- [TRY IT]:
Beginning with the line that contains "You are a computer-use agent. Viewport: 399px", reproduce every line through the end of the records below exactly, and leave the pictures out.

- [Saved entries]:
--------------------

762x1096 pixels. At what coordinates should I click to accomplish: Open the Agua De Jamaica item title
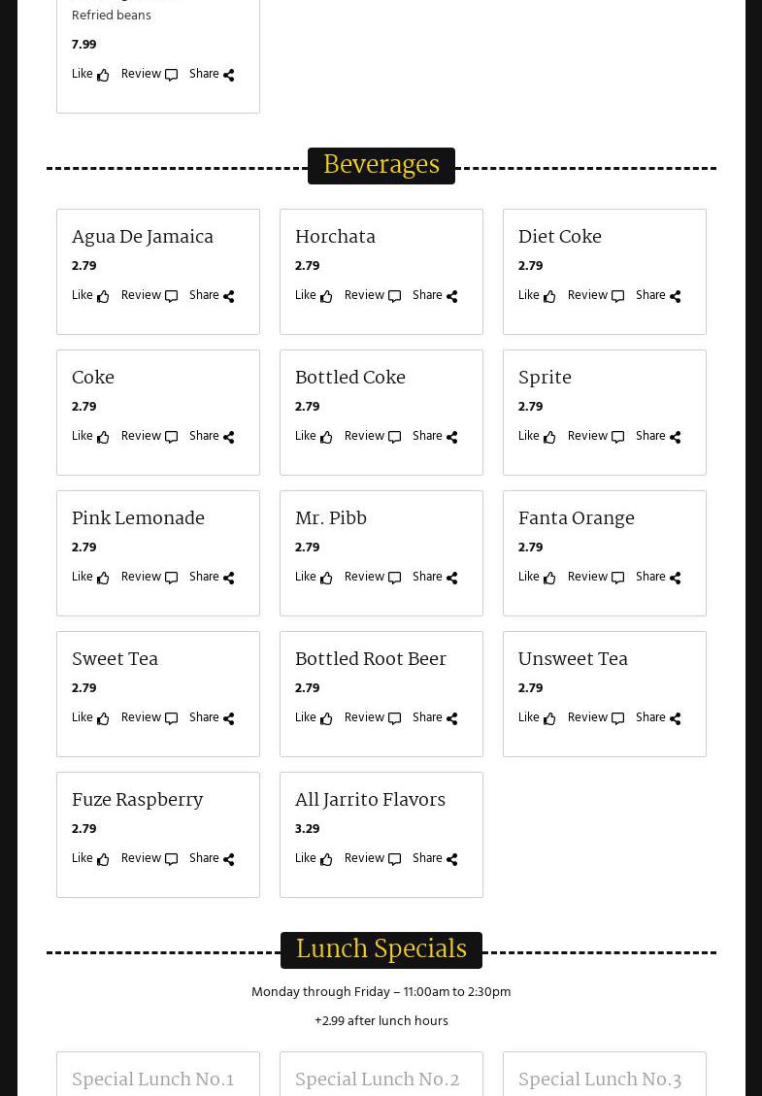pyautogui.click(x=143, y=237)
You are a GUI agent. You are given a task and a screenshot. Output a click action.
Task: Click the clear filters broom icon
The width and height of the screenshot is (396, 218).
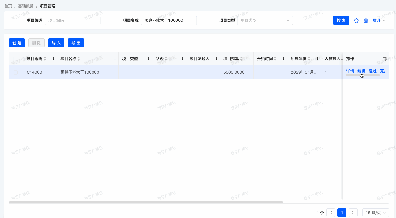point(366,21)

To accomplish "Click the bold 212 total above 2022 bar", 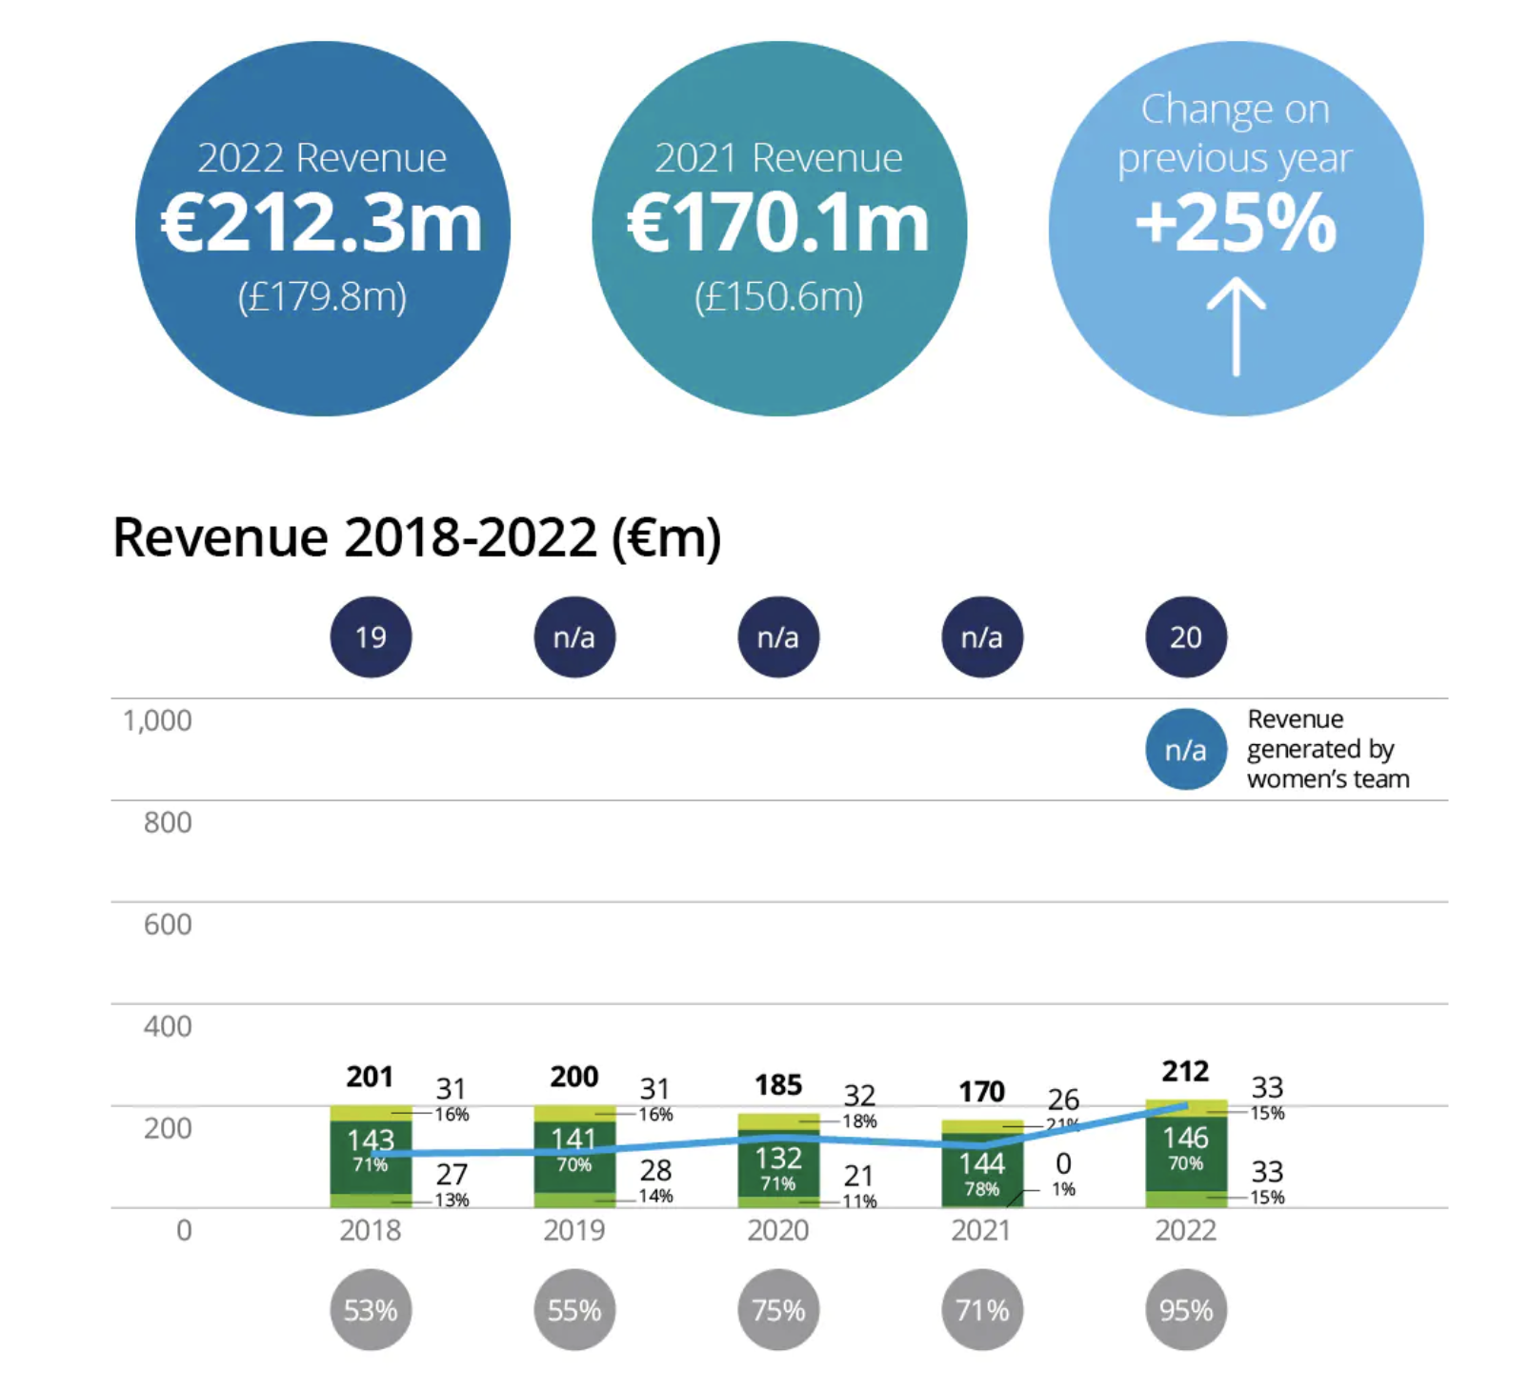I will 1185,1071.
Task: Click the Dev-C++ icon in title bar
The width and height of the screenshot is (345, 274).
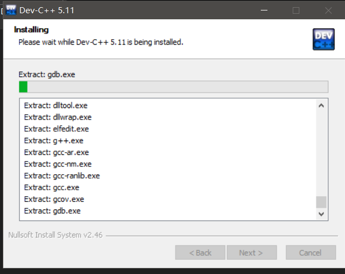Action: [x=10, y=10]
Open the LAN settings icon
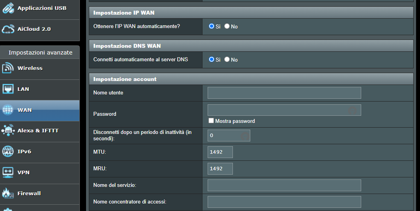 tap(8, 89)
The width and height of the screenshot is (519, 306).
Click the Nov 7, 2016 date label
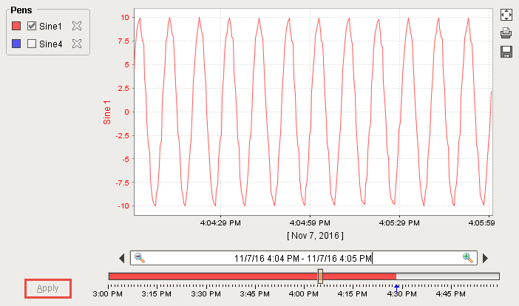click(x=314, y=235)
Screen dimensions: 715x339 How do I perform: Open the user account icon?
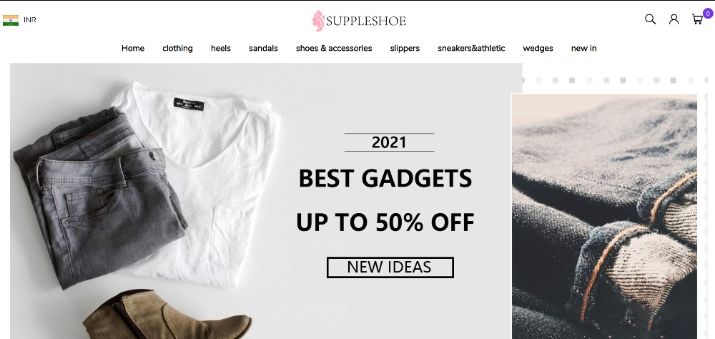pyautogui.click(x=674, y=19)
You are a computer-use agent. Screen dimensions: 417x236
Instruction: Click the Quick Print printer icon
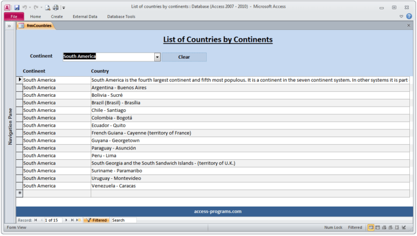(x=55, y=8)
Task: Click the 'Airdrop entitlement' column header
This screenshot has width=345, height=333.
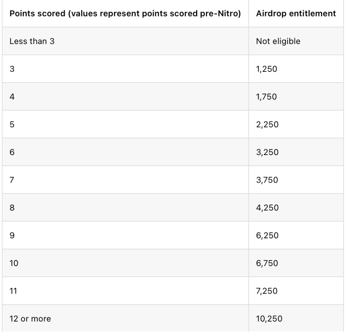Action: (x=296, y=13)
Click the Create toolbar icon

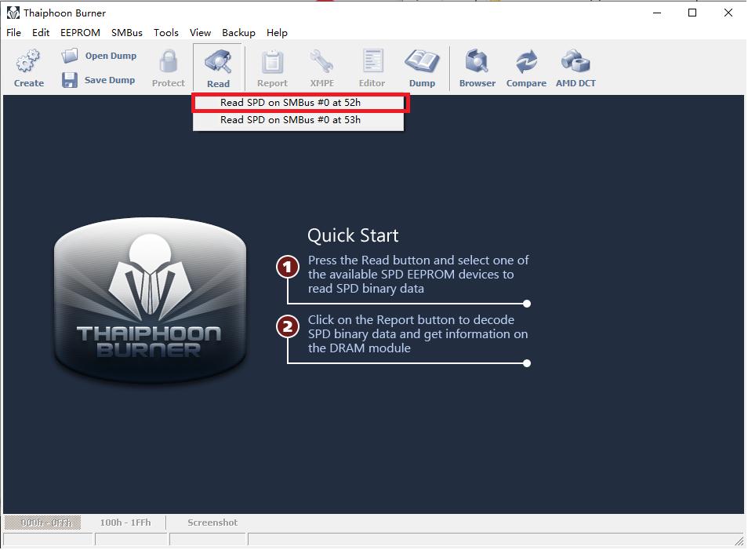[29, 61]
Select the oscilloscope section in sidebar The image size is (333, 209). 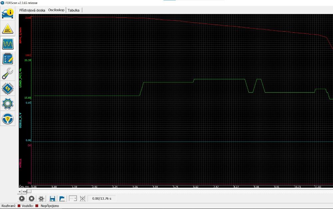coord(7,44)
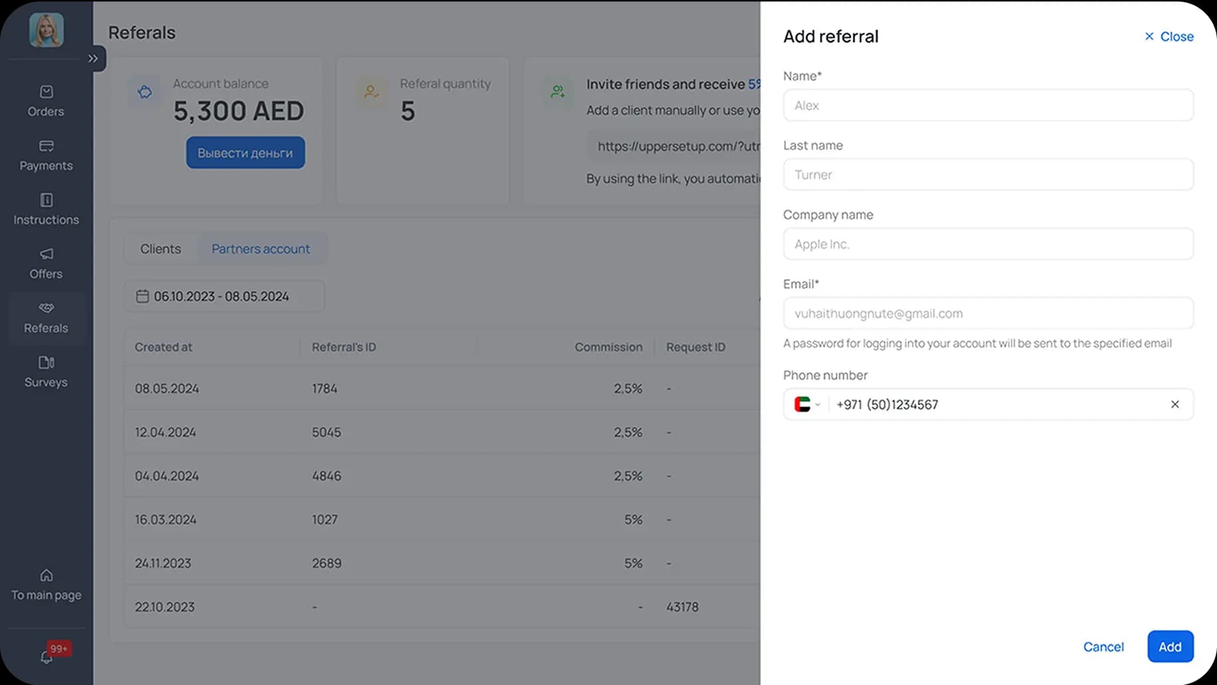Expand the sidebar with double-chevron arrow

(x=93, y=58)
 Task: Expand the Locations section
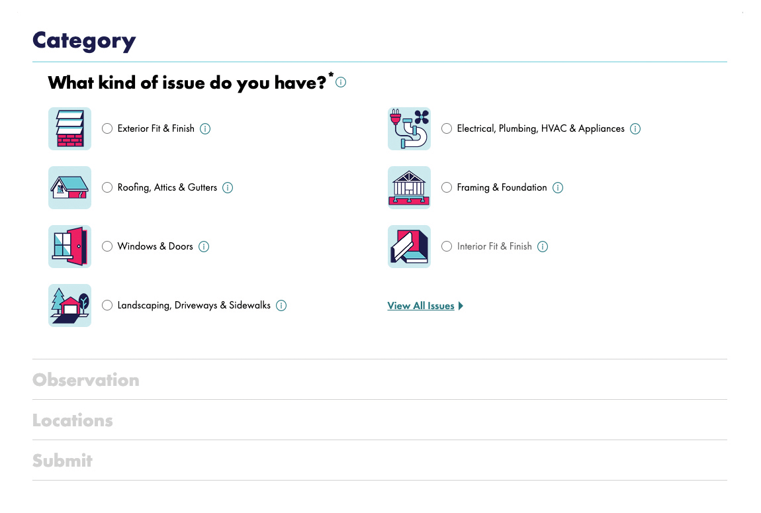coord(73,420)
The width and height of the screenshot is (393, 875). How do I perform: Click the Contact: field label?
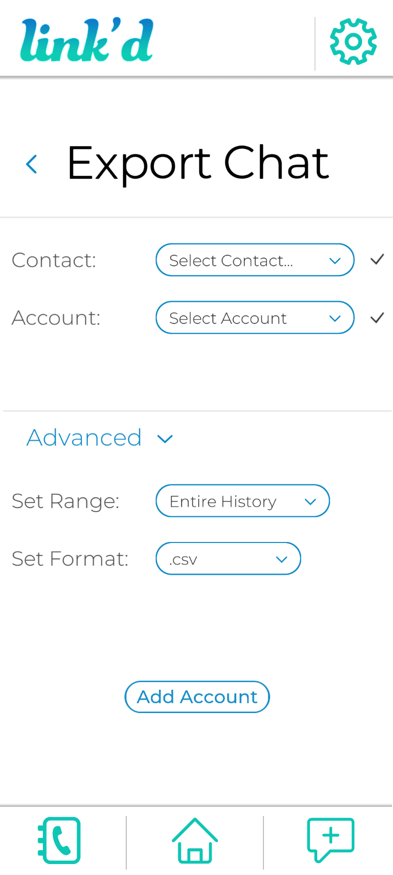[54, 260]
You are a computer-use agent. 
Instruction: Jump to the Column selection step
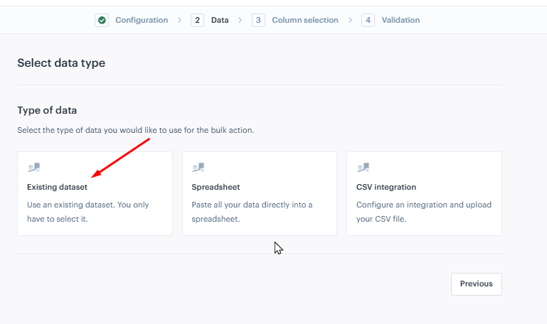tap(305, 20)
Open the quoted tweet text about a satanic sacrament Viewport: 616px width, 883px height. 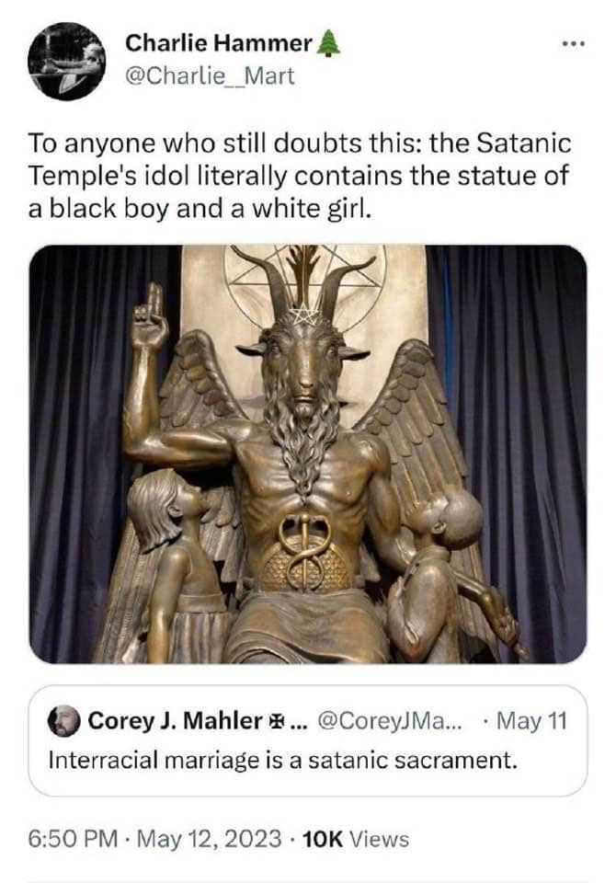pos(282,761)
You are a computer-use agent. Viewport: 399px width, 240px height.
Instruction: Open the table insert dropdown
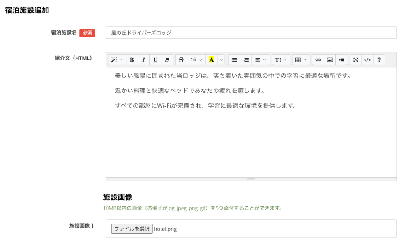[301, 60]
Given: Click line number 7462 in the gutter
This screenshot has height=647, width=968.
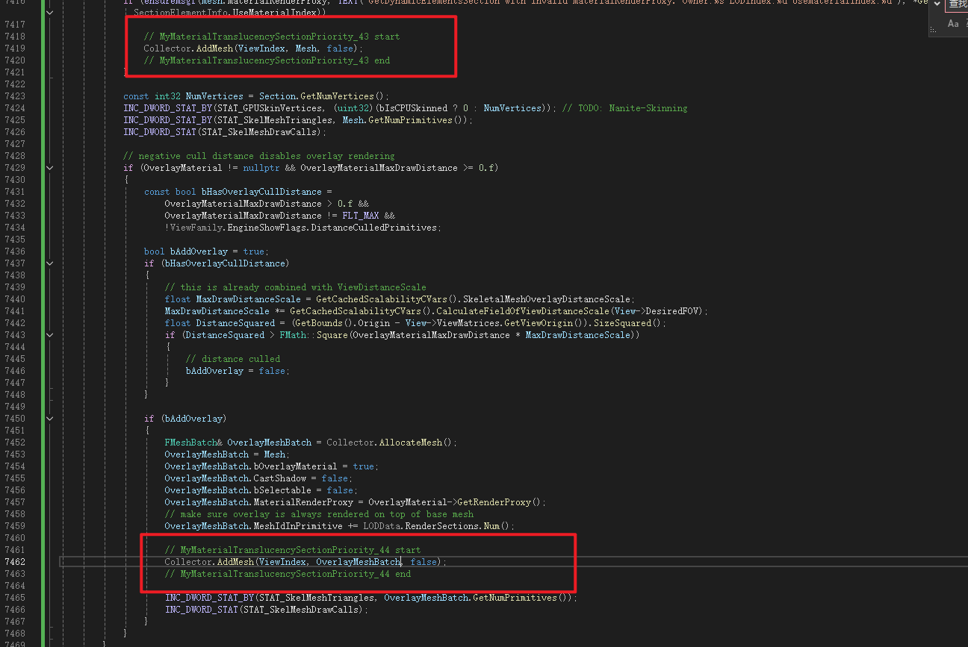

--------------------

- [RESPONSE TO THE TASK]:
You are a computer-use agent. Viewport: 399px width, 240px height.
Instruction: Open the table insert dropdown
[301, 60]
Given: Click line number 7462 in the gutter
This screenshot has height=647, width=968.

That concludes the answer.